Analysing India’s Medical Devices Rules which kicked in this January, Sundeep Shrivastava, Senior Director, Clinical Operations, Asia Pacific Medical Devices, IQVIA INDIA, tells that we need an exclusive medical device sector policy, incentivised manufacturing of med tech products and more relaxed import duties on high risk product segments that still have a manufacturing lag in India
India’s Medical Devices Rules have kicked in from January 2018. Are they at par with global regulations and do they give leeway to India’s own socio-economic health requirements?
India’s Medical Devices Rules are framed in line with the guidelines of the Global Harmonization Task force with salient features like clear mention of quality management systems; risk-based device classification, essential principles for safety and performance of medical devices in compliance with or at par with global regulations. Their implementation will provide the Indian medical device industry — both R&D and commercialisation — a boost and a level playing ground in the $390 billion global device market growing ~5 per cent annually.
Have the Indian government and policy makers done enough to create an ecosystem conducive to innovative, affordable and quality medical devices?
While we see a lot of innovations and high opportunity in India and device therapy looks promising, we need to evolve towards therapies that are more affordable and will allow a better quality of life and improved survival. There are many Indian companies who have excelled in developing world class devices and are recognised internationally as well.
The Indian medical device industry in still in its nascence but the consultative and collaborative approach by the Government of India augurs well for the development of a conducive ecosystem for the industry. This is evidenced in what we are seeing around us with 100 per cent FDI permitted through the automatic route, academic researchers investing in tailored, affordable solutions for the Indian market, and incubation centres being set up to encourage research and innovation.
Medical devices players will need to build collaborative relationships with key local and global stakeholders to ensure development and commercialisation strategies align with regulations, and market need and demands.

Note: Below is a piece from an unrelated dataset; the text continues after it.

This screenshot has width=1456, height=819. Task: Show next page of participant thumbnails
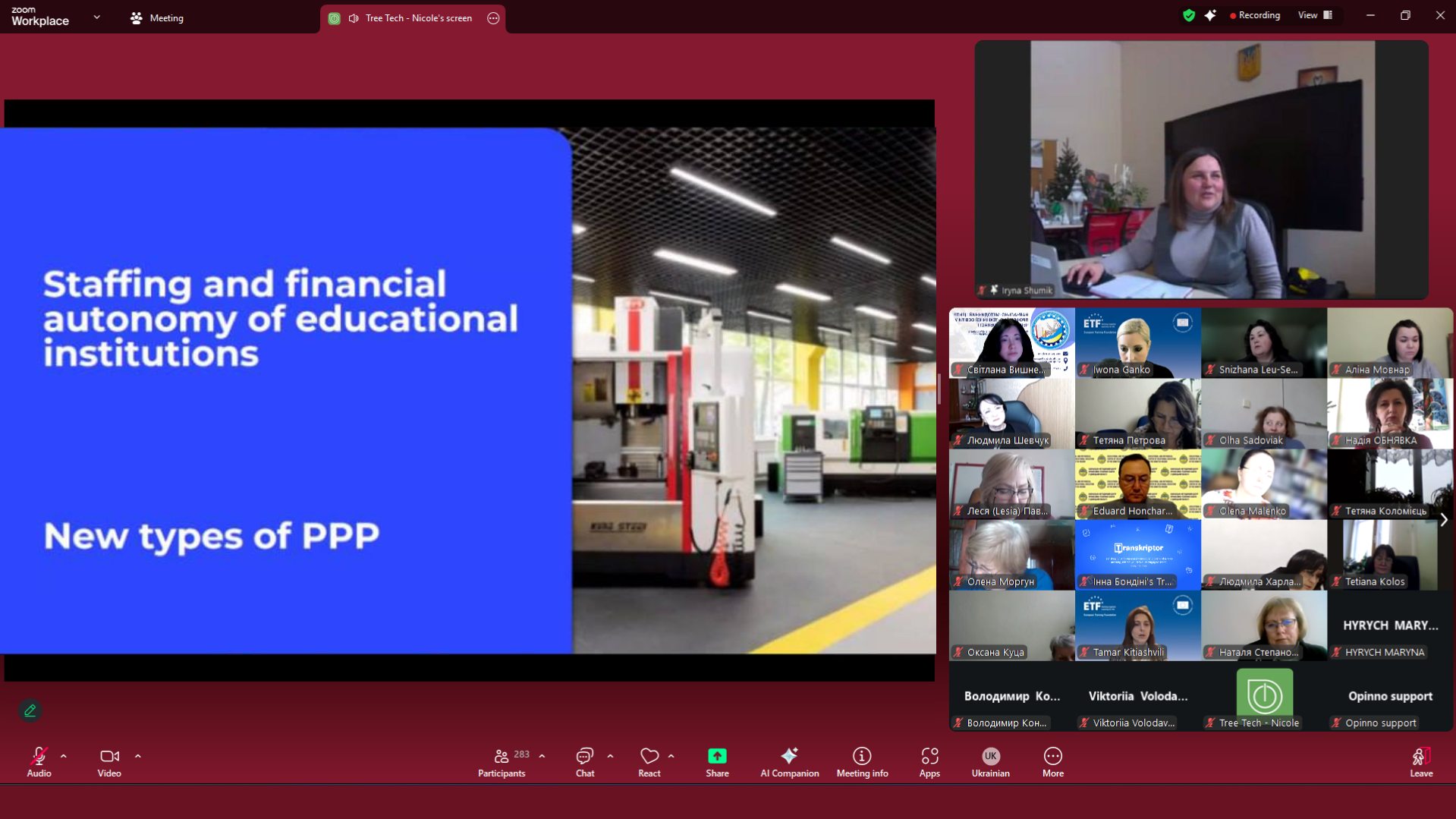[1443, 520]
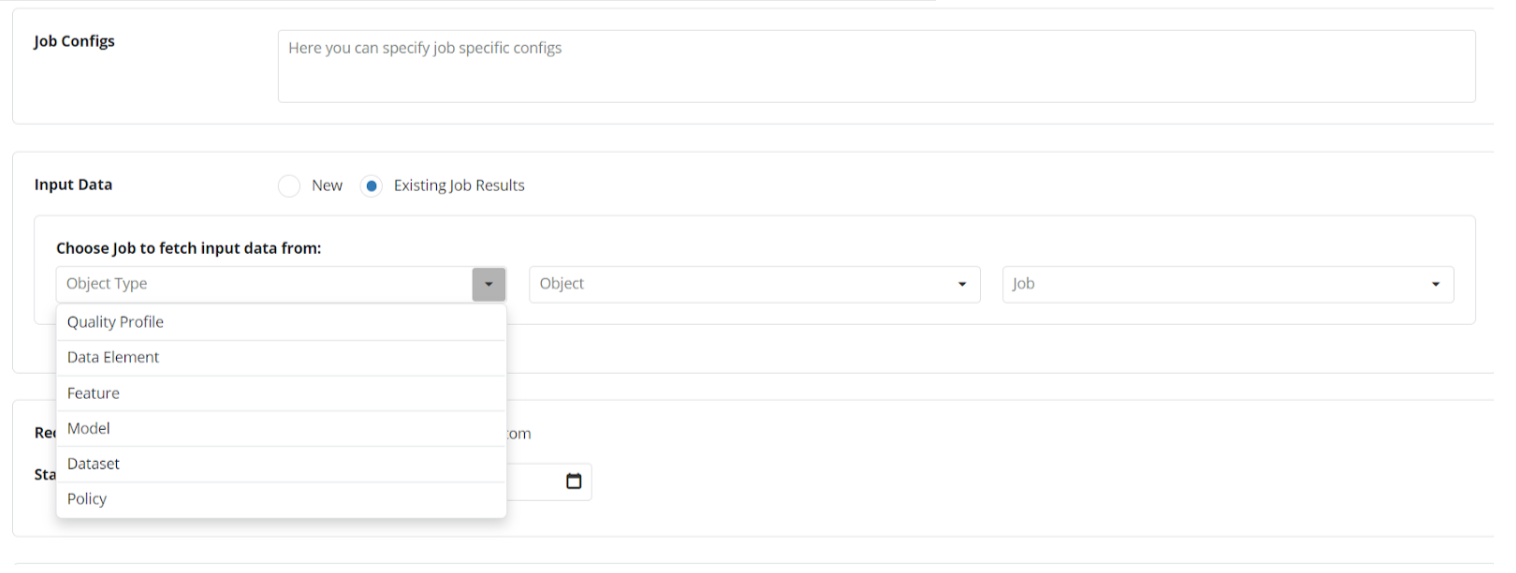The height and width of the screenshot is (573, 1516).
Task: Click the 'Input Data' section label
Action: point(73,185)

What are the challenges that still exist and require policy reform?
India needs an exclusive medical device sector policy which covers all aspects and segments of the sector. We need to identify and prioritise specific medical devices to work on in collaboration with all the relevant stakeholders, including the regulators, industry and patient groups.
- The Medical Devices Rules which have been implemented from January 1, 2018 are still within the ambit of the Drugs and Cosmetics Act and there is a need for a separate set of rules for Medical Devices.
- Manufacturing of Med Tech products exclusively must be incentivised. “Cluster” status and benefits must be accorded to existing med tech manufacturing hubs in parallel with building new medical technology parks.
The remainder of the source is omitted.